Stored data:

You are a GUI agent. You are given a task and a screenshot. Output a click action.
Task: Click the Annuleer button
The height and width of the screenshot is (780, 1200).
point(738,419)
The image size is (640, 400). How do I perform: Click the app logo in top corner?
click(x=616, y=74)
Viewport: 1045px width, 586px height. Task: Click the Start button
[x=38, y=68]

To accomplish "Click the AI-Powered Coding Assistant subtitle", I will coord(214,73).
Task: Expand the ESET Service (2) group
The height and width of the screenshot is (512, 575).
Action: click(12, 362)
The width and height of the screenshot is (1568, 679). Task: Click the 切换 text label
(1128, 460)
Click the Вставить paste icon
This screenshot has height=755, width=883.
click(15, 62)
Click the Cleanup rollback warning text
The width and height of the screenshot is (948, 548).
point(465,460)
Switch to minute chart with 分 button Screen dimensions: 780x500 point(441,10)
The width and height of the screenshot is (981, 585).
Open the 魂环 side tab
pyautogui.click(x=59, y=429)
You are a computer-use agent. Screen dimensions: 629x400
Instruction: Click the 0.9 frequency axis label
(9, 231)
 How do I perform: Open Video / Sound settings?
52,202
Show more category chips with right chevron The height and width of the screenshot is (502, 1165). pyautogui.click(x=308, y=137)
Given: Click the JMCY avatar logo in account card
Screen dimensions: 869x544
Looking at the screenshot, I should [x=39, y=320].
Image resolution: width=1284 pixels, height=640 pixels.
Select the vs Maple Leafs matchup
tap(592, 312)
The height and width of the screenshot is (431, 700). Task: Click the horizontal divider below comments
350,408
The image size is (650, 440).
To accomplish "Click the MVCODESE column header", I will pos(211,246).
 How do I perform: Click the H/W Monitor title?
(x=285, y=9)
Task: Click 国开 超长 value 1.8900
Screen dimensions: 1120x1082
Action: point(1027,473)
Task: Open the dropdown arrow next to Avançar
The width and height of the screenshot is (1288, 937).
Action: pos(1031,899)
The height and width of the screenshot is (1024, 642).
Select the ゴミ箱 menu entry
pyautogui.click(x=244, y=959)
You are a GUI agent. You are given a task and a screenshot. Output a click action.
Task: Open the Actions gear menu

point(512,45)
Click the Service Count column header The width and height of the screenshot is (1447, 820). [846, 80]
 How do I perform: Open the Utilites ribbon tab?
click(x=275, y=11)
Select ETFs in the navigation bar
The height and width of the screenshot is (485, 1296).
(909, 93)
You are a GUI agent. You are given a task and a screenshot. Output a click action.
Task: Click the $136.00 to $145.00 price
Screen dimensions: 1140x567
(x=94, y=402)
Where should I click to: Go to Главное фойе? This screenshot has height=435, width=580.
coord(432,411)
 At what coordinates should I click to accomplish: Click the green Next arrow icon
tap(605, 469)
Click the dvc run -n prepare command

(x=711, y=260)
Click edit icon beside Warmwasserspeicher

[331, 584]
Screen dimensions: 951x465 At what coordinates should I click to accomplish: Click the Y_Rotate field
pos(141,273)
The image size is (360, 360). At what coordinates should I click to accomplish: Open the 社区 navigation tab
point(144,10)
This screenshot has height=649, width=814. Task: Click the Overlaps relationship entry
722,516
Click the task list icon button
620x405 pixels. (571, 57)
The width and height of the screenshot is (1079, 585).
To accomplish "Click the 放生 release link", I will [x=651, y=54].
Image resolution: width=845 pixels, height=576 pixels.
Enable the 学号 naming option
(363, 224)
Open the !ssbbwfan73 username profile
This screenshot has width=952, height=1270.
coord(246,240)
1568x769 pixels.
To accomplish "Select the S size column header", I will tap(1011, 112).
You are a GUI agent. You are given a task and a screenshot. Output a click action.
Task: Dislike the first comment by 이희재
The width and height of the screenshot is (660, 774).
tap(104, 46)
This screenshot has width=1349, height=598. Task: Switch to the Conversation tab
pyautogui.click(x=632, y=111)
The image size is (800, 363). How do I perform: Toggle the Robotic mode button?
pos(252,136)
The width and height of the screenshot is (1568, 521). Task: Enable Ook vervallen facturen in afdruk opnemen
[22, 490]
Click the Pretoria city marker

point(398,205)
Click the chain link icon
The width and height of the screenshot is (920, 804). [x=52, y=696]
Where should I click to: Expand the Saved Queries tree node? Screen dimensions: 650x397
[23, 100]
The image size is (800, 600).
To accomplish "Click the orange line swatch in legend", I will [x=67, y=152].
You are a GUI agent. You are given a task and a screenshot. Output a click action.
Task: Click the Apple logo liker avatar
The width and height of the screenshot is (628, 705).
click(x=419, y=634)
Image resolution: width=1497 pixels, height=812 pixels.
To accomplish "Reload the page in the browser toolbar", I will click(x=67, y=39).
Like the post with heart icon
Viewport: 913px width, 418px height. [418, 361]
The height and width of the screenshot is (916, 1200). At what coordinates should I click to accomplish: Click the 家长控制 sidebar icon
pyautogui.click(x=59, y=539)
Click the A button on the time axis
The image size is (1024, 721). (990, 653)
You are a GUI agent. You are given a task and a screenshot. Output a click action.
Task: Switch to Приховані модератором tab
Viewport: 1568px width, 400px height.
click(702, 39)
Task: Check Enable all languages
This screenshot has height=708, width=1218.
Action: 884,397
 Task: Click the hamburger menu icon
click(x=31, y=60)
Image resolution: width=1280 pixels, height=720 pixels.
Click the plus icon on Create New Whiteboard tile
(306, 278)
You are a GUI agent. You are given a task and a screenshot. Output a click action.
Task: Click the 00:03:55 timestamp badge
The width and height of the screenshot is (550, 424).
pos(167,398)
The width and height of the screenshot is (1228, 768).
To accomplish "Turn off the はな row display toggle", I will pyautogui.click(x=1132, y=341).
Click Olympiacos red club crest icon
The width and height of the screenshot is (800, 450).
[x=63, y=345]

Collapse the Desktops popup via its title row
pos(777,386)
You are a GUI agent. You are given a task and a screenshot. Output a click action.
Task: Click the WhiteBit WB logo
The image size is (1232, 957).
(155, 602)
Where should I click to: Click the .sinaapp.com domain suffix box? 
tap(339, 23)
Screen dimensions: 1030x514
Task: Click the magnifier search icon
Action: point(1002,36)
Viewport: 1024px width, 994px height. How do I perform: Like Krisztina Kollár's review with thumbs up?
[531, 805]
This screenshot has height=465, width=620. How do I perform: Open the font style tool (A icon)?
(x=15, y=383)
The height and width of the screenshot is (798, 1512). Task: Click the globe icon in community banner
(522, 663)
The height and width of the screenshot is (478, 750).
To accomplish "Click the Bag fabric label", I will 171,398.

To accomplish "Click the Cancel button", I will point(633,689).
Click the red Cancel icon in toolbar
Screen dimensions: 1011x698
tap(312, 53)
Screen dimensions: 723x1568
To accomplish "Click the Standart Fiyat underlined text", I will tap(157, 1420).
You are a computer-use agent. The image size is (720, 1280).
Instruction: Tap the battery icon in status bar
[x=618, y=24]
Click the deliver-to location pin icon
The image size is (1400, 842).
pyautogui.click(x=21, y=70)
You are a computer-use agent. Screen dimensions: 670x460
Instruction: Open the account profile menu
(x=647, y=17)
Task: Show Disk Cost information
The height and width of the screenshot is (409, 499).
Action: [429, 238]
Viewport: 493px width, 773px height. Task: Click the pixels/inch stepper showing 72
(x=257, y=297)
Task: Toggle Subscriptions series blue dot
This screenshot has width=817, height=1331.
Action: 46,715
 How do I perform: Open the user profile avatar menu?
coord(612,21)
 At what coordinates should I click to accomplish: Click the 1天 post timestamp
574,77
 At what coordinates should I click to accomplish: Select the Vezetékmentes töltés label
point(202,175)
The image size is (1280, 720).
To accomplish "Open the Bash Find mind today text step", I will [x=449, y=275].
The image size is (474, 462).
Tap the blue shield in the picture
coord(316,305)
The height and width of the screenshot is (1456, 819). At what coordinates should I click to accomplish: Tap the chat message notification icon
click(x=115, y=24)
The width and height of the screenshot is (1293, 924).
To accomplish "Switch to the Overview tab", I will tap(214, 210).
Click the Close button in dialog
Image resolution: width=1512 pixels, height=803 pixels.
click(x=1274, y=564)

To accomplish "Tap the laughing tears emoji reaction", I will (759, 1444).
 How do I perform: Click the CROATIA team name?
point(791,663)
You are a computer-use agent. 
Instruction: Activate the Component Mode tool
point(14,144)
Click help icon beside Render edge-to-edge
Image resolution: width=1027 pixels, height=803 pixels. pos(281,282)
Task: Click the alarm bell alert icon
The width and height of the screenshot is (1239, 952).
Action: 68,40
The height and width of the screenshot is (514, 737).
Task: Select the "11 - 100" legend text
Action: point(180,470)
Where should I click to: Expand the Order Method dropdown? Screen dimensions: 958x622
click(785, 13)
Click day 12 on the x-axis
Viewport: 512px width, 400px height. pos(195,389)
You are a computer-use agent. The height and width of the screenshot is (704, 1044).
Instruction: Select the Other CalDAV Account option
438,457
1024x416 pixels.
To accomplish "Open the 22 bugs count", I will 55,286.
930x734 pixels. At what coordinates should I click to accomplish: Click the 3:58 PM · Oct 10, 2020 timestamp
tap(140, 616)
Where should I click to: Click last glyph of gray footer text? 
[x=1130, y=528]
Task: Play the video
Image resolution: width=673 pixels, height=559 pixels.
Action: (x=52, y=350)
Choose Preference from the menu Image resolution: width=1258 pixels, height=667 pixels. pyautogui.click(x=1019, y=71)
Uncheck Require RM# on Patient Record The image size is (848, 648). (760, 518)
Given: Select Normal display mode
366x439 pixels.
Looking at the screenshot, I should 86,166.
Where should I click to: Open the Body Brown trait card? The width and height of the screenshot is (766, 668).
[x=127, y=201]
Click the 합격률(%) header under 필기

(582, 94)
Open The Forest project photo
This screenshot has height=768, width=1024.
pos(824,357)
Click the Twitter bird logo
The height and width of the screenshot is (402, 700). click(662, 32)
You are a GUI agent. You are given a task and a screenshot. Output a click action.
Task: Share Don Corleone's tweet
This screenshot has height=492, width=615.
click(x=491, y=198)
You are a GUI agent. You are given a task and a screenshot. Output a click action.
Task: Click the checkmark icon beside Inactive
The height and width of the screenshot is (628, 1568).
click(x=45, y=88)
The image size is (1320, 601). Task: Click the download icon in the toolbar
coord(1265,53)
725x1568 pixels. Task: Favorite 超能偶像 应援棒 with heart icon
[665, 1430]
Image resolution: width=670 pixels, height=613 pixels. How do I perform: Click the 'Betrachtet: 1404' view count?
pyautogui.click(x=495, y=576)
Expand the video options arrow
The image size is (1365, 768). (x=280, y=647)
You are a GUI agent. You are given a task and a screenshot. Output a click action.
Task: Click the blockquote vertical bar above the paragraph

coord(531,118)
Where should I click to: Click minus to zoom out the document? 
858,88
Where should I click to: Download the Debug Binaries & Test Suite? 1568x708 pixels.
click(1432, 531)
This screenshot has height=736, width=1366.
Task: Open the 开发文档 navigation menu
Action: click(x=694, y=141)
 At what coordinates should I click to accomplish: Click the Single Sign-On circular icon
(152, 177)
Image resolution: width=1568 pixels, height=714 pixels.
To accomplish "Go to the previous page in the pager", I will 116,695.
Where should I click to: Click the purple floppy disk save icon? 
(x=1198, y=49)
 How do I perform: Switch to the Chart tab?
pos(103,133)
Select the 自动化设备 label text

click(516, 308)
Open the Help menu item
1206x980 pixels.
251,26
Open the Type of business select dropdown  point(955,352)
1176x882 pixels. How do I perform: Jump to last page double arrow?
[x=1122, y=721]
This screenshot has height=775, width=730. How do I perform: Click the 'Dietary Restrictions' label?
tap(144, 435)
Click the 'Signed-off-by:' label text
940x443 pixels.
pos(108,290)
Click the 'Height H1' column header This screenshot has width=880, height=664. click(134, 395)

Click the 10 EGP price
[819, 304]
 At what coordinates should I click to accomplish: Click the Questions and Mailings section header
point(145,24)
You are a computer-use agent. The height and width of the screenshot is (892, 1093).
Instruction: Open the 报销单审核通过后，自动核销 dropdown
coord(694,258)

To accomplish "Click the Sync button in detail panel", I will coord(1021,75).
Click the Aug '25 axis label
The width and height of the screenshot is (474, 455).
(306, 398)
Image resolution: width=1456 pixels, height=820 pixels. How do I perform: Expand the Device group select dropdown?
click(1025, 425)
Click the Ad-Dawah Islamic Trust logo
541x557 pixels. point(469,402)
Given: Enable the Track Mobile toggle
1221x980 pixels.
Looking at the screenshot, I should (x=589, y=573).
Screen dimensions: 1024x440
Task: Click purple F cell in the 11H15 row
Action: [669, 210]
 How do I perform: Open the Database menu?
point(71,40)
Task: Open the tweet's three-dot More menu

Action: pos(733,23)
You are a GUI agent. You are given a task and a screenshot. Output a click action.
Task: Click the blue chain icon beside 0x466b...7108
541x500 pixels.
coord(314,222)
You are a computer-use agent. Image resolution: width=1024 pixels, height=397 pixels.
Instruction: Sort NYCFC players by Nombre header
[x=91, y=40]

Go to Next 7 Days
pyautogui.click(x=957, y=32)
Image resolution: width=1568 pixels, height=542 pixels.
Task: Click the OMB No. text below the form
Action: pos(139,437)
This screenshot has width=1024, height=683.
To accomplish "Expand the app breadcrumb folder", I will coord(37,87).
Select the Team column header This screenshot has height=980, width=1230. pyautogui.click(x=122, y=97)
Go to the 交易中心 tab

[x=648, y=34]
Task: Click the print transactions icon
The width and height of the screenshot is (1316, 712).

[ACTION ITEM] Among the lines above, which ones include the word "Cancel"? Copy them.

[ANSWER BELOW]
To accomplish "Click the Cancel button", I will point(633,689).
Click the red Cancel icon in toolbar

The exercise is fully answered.